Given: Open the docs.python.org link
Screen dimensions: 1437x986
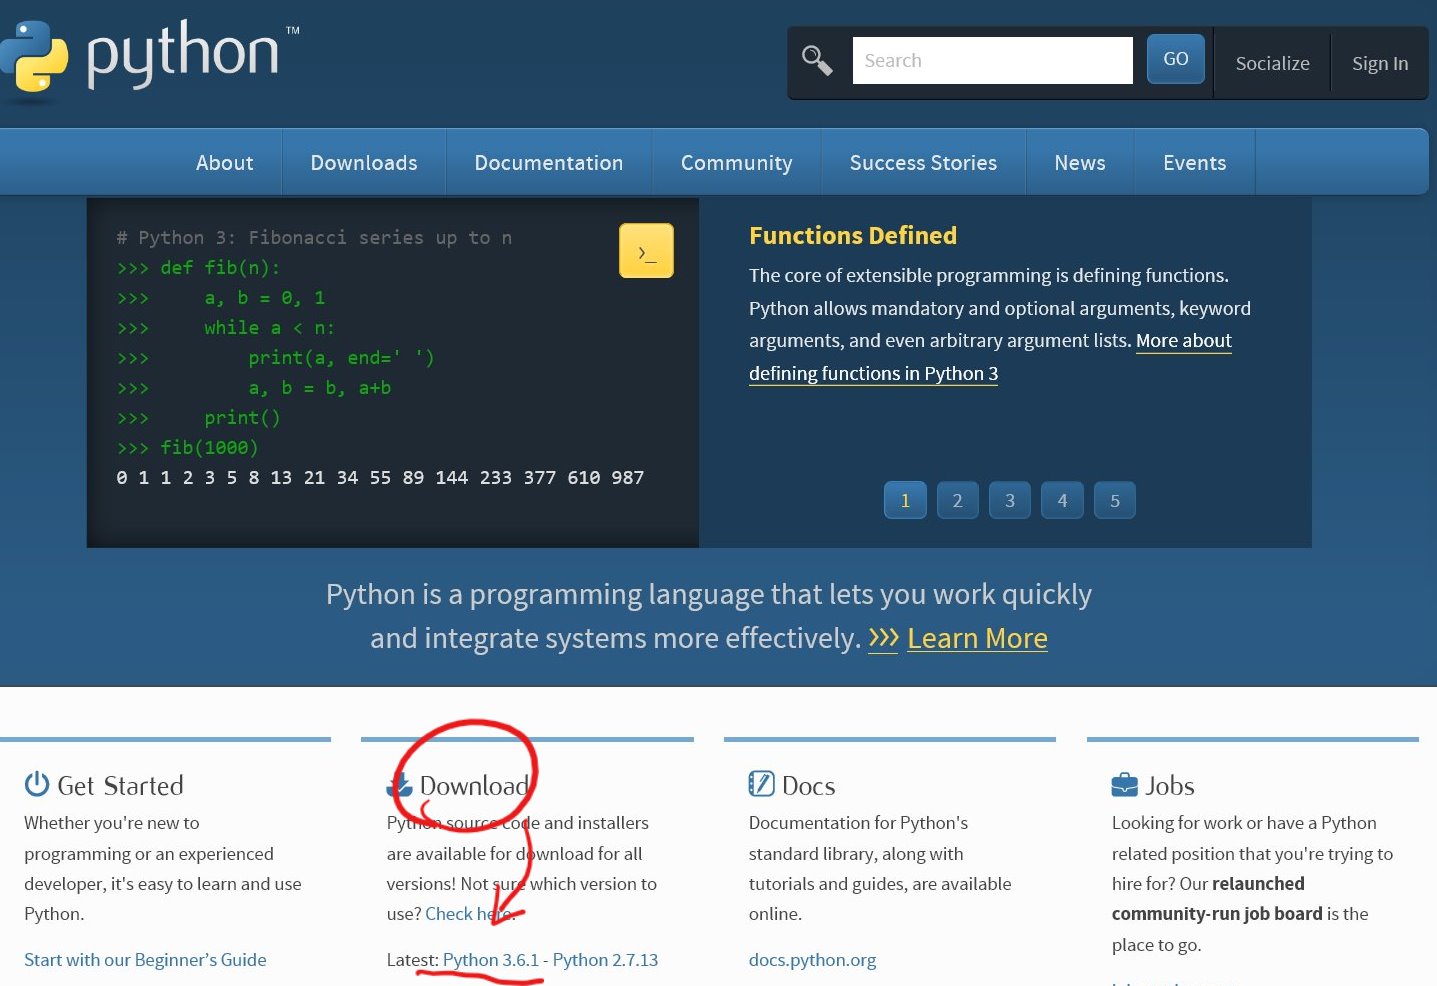Looking at the screenshot, I should click(812, 960).
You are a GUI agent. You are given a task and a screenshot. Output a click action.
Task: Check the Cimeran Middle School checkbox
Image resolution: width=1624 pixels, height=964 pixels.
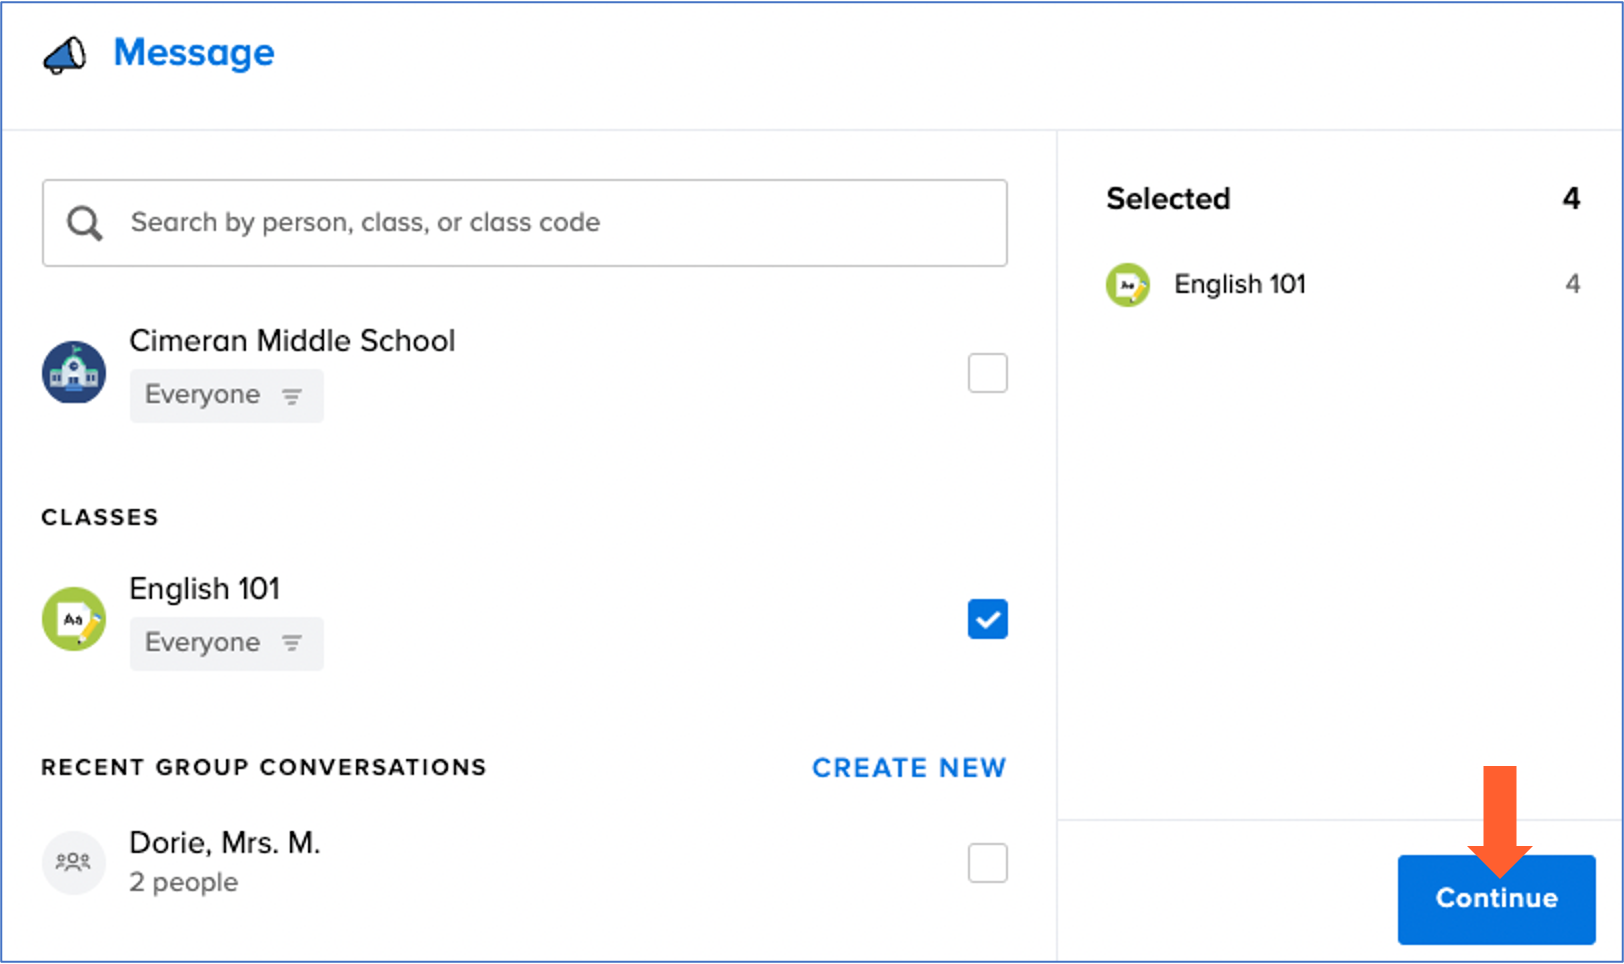[987, 373]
* * *
▶ TASK BRIEF:
The records above are to be restated exactly, with all pictures omitted.

▶ EXERCISE OUTPUT:
Given: Open the docs.python.org link
Screen dimensions: 1437x986
Looking at the screenshot, I should click(812, 960).
You are a GUI agent. You are given a task and a screenshot. Output a click action.
Task: Check the Cimeran Middle School checkbox
Image resolution: width=1624 pixels, height=964 pixels.
[987, 373]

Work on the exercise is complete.